WITH almost $1 million in corporate and government support, memberships sold out and digital content rating highly, the birth of Adelaide's women’s team has been an outstanding success off the field.
But simply securing a licence for the inaugural NAB AFL Women's competition was a battle in itself for the Crows.
"One of the challenges early on was the AFL didn't intend to have a team based in South Australia (because) there were concerns about the level of talent," Adelaide chief executive Andrew Fagan told AFL.com.au.
"We very quickly became one of the loudest and most passionate advocates for women's football.
"We felt South Australia should be represented on the national stage and given the support the sport gets in this state, it would almost have been unjust for that to occur."
The Crows have formed a partnership with AFL NT to lift the standard of their squad.
Nine of their 27 players are based in Darwin, as are assistant coaches Andrew Hodges and Colleen Gwynne.
The Crows cast their net to other sports, recruiting dual Olympic basketballer Erin Phillips, soccer defender Jenna McCormick, who plays for Canberra United in the W-League, and elite runner Monique Hollick.
They also selected Chelsea Randall and Kellie Gibson as their marquee signings from the strong WAWFL competition.

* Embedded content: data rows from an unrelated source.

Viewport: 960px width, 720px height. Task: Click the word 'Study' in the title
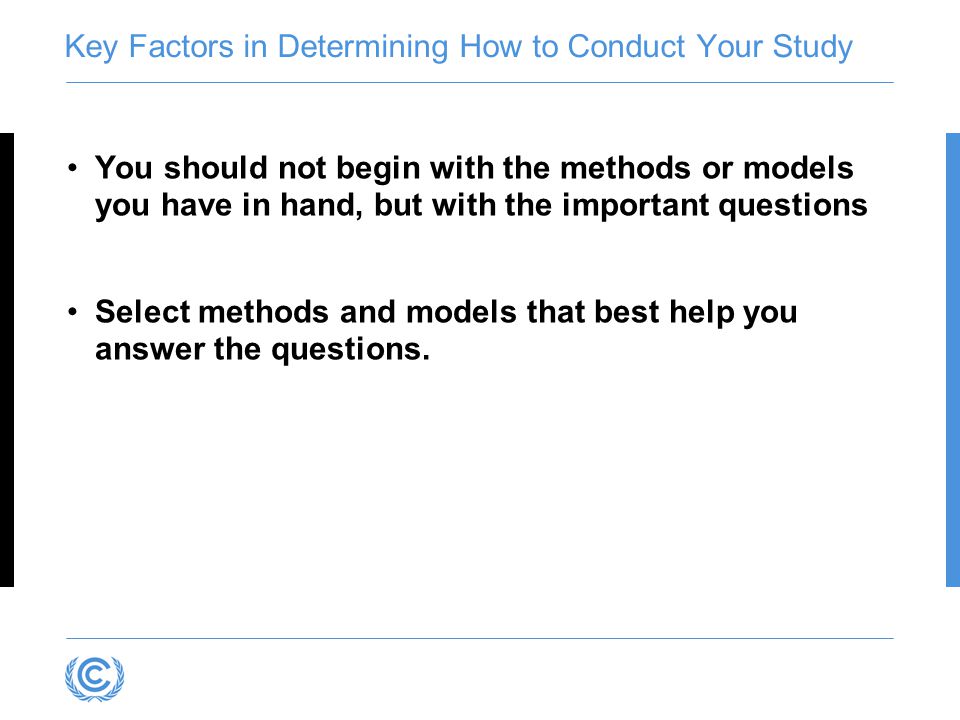812,47
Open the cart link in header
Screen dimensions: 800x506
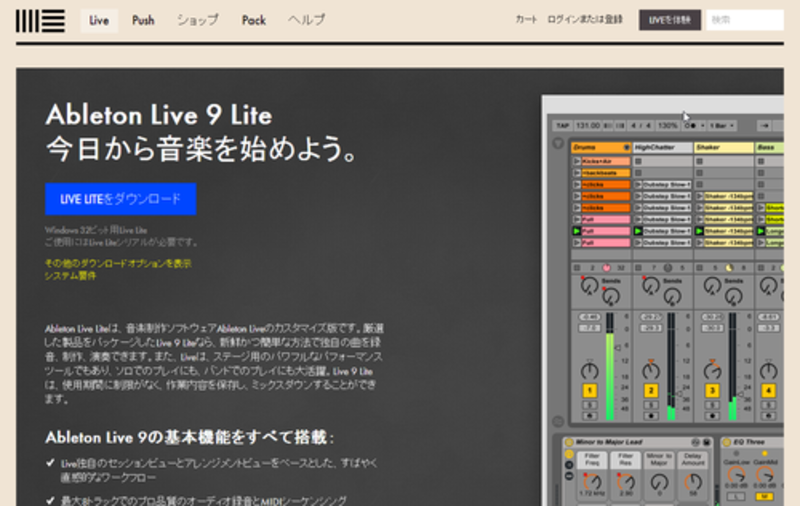click(x=526, y=19)

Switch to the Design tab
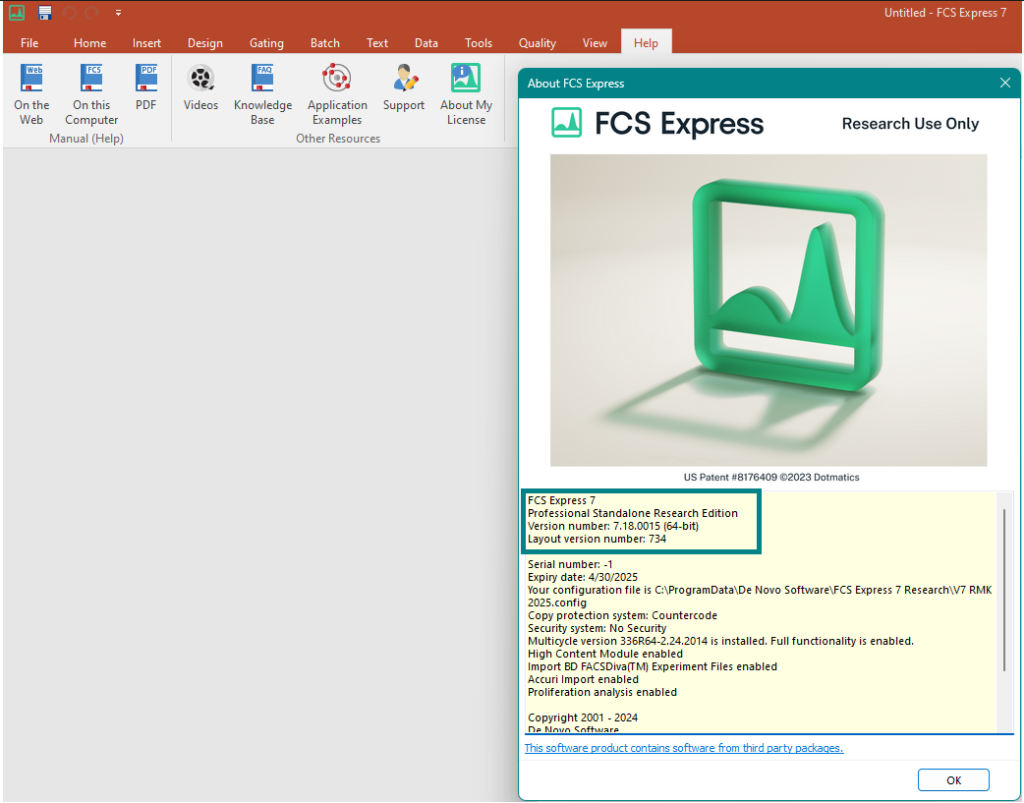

Moves are underway to improve the standard of the game in South Australia.
The SANFL will start a women's league featuring Glenelg, North Adelaide, Norwood and West Adelaide to run at the same time as the AFL Women's competition in February-March.
"Our objectives aren't just about being as competitive as possible to win a flag for the Crows," Fagan said.
"They’re also about ensuring the game in South Australia doubles in size, then doubles again, then doubles again over the coming years.
"Winning the flag would bring attention to the sport, more than anything else you can do, so we'll be doing our utmost to be as competitive as possible to bring focus and attention to the women's team.
"But, it then needs all of the pathways to be effective – the clubs at community level providing volunteers and coaches and administrators to cater for what we expect to be a spike in interest from young women and girls across the state."
The Northern Territory Government is providing $300,000 over two years for the Crows' women's program.
The Crows have also received support from the South Australian Government and co-major sponsors, Workskil Australia and Harris Scarfe.
The public has also jumped on board, snapping up all 500 places for membership to the women's team.
"The feedback has been extraordinary by any measure," Fagan said.
"On our digital platforms, our women's content is (attracting) views and time on site not dissimilar to content on the men's AFL team."
The Crows will venture to the suburbs for their home games – Thebarton Oval in Torrensville and Norwood Oval in Norwood. They will also play one game at TIO Stadium in Darwin.